# My First Rescue Dog



## *SibGirl* (Mar 3, 2008)

Hi everyone, I'm adopting my first dog this coming weekend and thought that this would be a great place to get started. Its one of the little black and white male Siberian Husky pups in the picture below, and I'm really excited to have a fur kid.  











I was wondering if anyone could give me some tips on puppy proofing my house and helping to make the adjustment as easy as possible on him? Also I'm trying to find an original Eskimo or Inuit name for him. If any one has sugguests on names or other tips for a first time pet parent I'd really appreciate it! Thanks!


----------



## trumpetjock (Dec 14, 2007)

*SibGirl* said:


> Hi everyone, I'm adopting my first dog this coming weekend and thought that this would be a great place to get started. Its one of the little black and white male Siberian Husky pups in the picture below, and I'm really excited to have a fur kid.
> 
> 
> 
> ...


How about Shiya?

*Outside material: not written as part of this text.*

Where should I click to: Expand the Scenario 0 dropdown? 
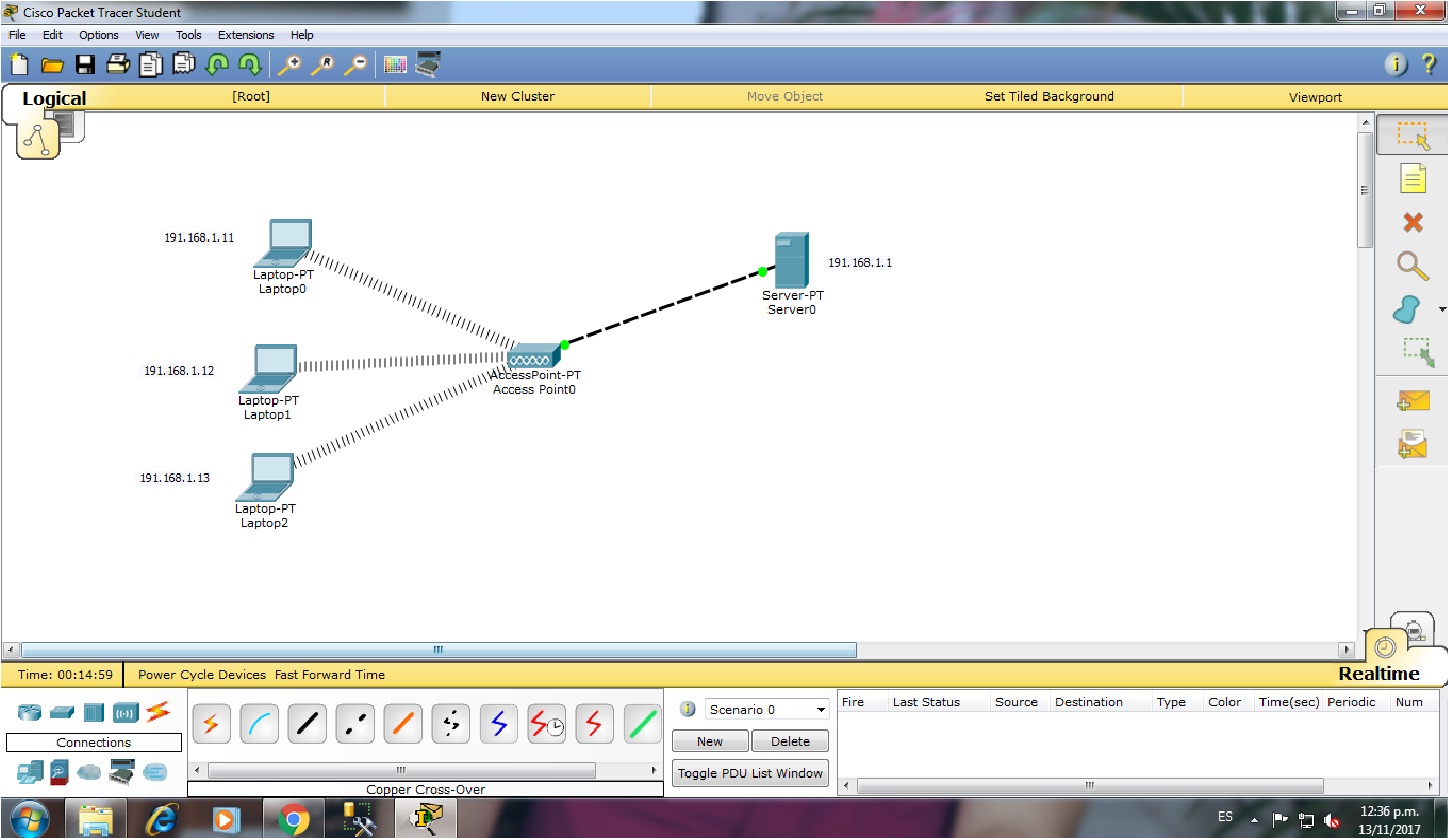pos(822,709)
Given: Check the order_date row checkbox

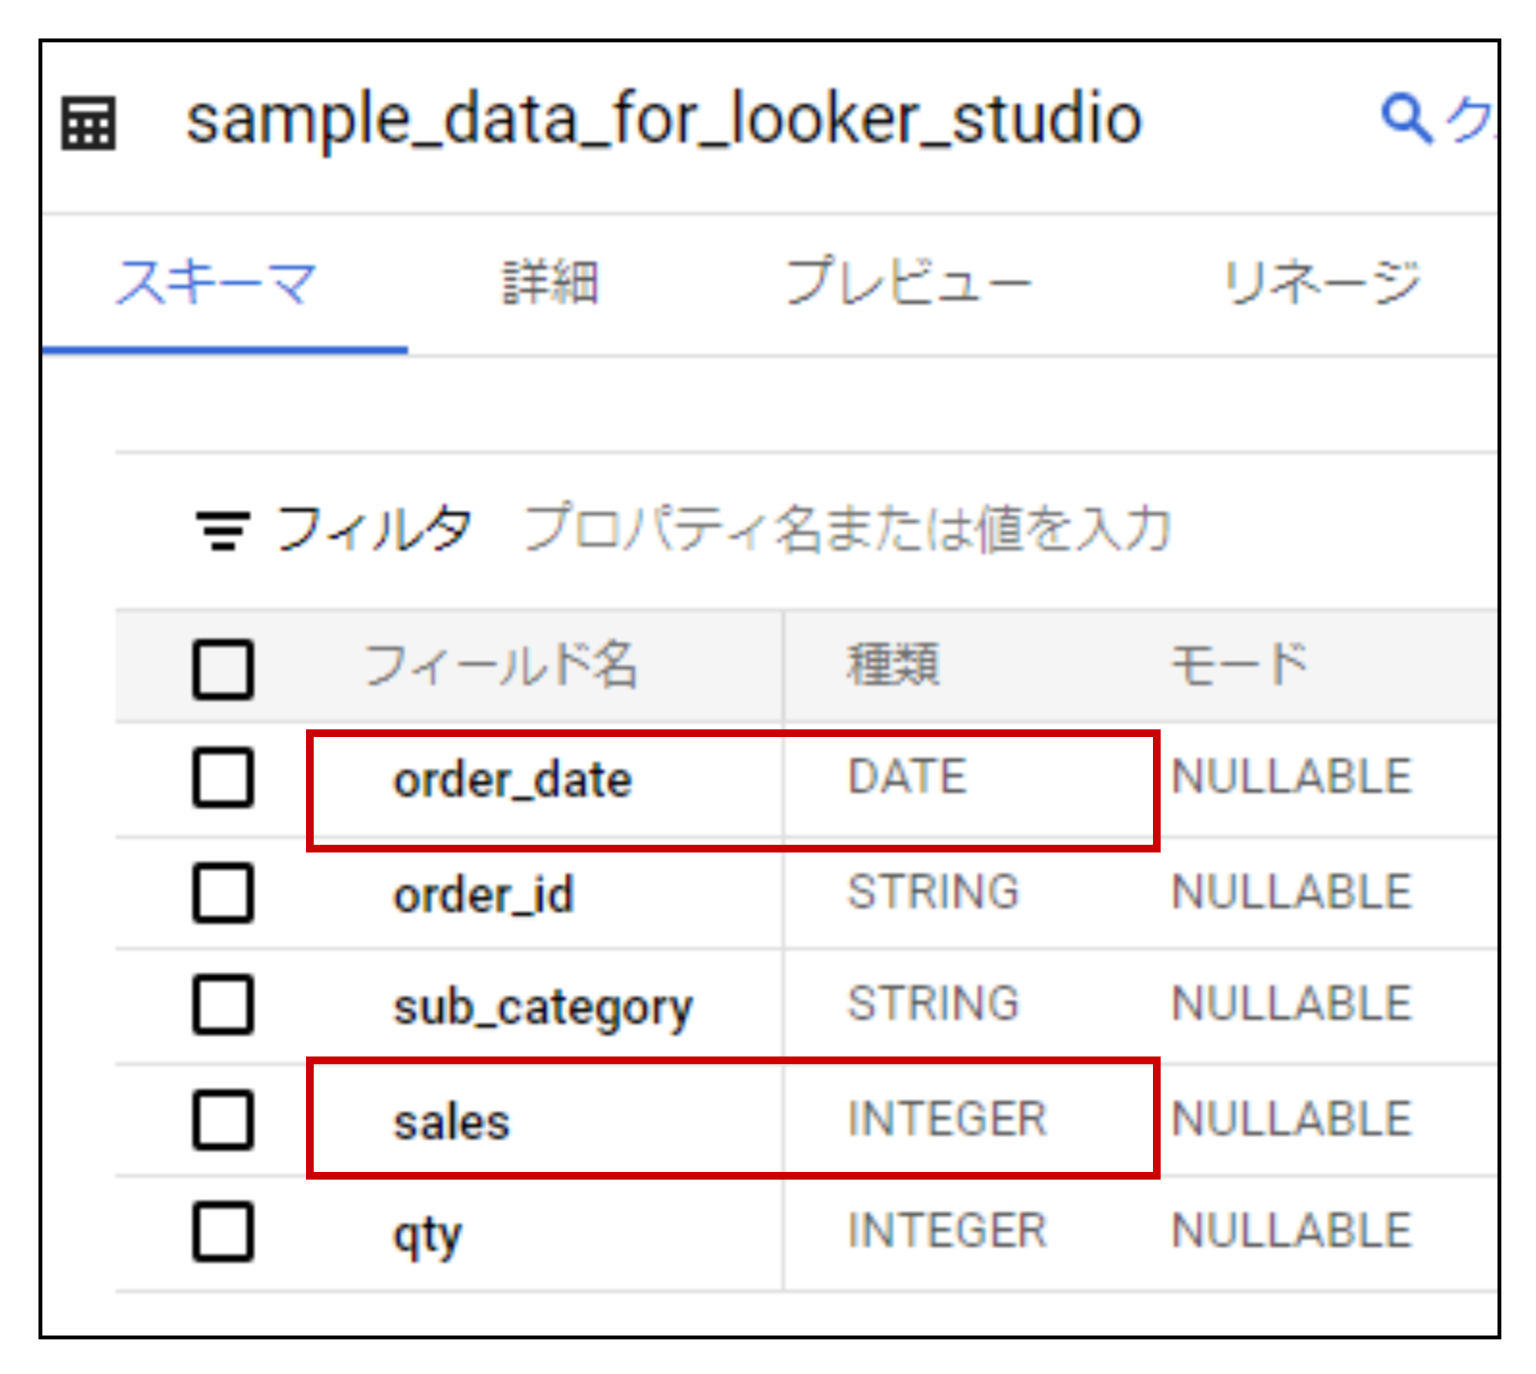Looking at the screenshot, I should click(223, 778).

It's the inuit word for "Snow at Dawn".

Also, the word Qimmik(SP?) is "dog". I think that is already a name for the Canadian Eskimo Dog though.

Gorgeous pups, I hope you're ready for a handful, sibes are fun


----------



## Shastar (Nov 29, 2007)

Congrats!!

Sibes can keep you on your toes, but I just love to hear them talk.


----------



## *SibGirl* (Mar 3, 2008)

Thanks for the name idea, I love Shiya and the meaning! Also I am only getting one of them, but I think I'm ready for the challenge. Do you have any advice on training my new puppy?


----------



## trumpetjock (Dec 14, 2007)

*SibGirl* said:


> Thanks for the name idea, I love Shiya and the meaning! Also I am only getting one of them, but I think I'm ready for the challenge. Do you have any advice on training my new puppy?


Never give in. Northern breeds, huskies especially, tend to be hardheaded. If you tell him to sit and he doesn't do it, don't let him get away with it - put him in position yourself if you need to.

The best way to describe training a northern (and any breed really) is "Firm, but Fair".

Also, start early. You'll be very surprised at the things your little pup can learn when he's just a baby. Rocky knows more commands than most full grown dogs I've ever met, and he's just 17 weeks.

Good luck, and have fun with it!


----------